Start of Records to use

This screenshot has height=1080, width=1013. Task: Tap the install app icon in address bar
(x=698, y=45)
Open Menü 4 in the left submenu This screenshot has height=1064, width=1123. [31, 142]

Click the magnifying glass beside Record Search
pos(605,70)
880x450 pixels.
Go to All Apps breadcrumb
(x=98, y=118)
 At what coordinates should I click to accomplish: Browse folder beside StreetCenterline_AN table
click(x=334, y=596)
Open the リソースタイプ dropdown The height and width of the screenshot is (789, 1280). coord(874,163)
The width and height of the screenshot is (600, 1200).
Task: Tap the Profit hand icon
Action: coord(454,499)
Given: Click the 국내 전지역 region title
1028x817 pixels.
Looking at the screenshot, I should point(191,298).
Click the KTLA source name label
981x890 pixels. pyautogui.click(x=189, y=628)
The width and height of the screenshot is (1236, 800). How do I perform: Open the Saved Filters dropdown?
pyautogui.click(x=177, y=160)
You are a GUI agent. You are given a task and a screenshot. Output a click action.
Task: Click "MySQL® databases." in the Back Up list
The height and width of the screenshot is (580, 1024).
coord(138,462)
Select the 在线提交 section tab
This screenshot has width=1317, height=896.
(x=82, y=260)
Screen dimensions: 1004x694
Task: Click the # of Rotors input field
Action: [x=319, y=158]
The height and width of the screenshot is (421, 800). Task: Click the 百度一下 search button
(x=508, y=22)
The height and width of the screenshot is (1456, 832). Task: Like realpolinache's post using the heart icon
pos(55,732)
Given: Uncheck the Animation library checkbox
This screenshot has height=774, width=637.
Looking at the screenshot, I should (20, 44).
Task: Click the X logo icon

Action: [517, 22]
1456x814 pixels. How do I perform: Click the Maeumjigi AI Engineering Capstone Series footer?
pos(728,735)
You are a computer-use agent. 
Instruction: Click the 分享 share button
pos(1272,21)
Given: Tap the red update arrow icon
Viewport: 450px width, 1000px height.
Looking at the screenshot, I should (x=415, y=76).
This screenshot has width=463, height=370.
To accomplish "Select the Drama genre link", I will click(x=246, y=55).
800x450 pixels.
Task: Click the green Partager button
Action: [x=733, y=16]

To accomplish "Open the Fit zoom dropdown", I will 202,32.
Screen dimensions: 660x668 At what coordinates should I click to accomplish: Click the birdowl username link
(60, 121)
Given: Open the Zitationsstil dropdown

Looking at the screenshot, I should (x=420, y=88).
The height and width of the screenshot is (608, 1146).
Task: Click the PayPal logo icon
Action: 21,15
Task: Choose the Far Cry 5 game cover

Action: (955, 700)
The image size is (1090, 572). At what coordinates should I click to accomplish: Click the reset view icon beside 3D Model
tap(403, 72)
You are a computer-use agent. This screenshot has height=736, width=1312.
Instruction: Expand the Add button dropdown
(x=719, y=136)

End of Records to use

**Work task:**
Count each line of the material above that holds the word "computer", and state the total with no other text.

**Result of the exercise:**
2